Challenge:
Transcribe, without any change, the items from the start of the dataset rows through the line that contains "I will pos(499,64).".

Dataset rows
--------

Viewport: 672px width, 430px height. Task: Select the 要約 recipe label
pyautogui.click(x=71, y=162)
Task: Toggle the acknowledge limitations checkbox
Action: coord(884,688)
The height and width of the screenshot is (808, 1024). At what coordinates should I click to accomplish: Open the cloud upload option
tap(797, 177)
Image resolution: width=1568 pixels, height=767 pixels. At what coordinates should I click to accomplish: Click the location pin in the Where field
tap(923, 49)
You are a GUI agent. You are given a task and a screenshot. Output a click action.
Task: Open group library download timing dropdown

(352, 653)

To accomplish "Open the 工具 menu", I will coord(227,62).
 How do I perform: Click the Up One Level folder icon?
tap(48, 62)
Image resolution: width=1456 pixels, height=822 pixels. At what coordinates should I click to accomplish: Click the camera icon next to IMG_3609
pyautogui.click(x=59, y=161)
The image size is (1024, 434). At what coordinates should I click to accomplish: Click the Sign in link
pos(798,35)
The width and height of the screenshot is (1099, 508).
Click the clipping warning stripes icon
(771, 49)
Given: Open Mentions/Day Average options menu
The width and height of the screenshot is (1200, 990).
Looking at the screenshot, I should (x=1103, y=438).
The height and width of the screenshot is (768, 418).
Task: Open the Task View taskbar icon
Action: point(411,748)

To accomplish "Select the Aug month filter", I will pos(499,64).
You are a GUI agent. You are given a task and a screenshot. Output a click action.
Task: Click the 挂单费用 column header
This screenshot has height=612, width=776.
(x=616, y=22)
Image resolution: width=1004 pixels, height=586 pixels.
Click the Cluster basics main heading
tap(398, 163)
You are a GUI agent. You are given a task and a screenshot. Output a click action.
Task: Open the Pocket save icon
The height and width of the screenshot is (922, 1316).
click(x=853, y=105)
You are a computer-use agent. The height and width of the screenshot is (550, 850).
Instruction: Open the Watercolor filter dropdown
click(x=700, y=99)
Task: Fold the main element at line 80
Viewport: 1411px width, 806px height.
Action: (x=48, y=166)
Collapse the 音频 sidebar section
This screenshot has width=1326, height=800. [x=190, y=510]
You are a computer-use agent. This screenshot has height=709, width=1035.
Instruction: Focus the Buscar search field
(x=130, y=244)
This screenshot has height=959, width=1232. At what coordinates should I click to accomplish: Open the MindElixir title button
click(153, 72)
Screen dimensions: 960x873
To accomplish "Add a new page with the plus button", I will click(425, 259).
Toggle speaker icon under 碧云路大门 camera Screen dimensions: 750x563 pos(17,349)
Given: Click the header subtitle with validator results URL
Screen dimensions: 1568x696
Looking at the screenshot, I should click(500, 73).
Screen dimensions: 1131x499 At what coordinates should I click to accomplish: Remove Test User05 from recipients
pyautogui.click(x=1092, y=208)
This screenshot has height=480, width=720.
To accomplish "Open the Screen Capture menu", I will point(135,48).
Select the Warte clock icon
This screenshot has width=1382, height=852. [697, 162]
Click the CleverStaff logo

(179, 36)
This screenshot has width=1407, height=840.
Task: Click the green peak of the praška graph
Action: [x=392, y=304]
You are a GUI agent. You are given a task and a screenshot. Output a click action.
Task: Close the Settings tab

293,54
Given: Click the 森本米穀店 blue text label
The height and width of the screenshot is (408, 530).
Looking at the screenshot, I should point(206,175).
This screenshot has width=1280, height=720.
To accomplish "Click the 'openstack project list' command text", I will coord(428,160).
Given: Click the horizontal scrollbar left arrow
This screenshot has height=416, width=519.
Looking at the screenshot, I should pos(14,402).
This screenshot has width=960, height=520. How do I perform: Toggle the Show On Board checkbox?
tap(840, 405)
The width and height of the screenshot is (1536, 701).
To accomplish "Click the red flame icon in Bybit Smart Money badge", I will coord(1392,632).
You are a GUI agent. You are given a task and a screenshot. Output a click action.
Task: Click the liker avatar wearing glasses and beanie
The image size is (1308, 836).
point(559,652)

--------

Answer below:
Viewport: 672px width, 430px height. Task: Select the 要約 recipe label
pyautogui.click(x=71, y=162)
Task: Toggle the acknowledge limitations checkbox
Action: coord(884,688)
The height and width of the screenshot is (808, 1024). At what coordinates should I click to accomplish: Open the cloud upload option
tap(797, 177)
Image resolution: width=1568 pixels, height=767 pixels. At what coordinates should I click to accomplish: Click the location pin in the Where field
tap(923, 49)
You are a GUI agent. You are given a task and a screenshot. Output a click action.
Task: Open group library download timing dropdown

(352, 653)

To accomplish "Open the 工具 menu", I will coord(227,62).
 How do I perform: Click the Up One Level folder icon?
tap(48, 62)
Image resolution: width=1456 pixels, height=822 pixels. At what coordinates should I click to accomplish: Click the camera icon next to IMG_3609
pyautogui.click(x=59, y=161)
The image size is (1024, 434). At what coordinates should I click to accomplish: Click the Sign in link
pos(798,35)
The width and height of the screenshot is (1099, 508).
Click the clipping warning stripes icon
(771, 49)
Given: Open Mentions/Day Average options menu
The width and height of the screenshot is (1200, 990).
Looking at the screenshot, I should (x=1103, y=438).
The height and width of the screenshot is (768, 418).
Task: Open the Task View taskbar icon
Action: point(411,748)

To accomplish "Select the Aug month filter", I will pos(499,64).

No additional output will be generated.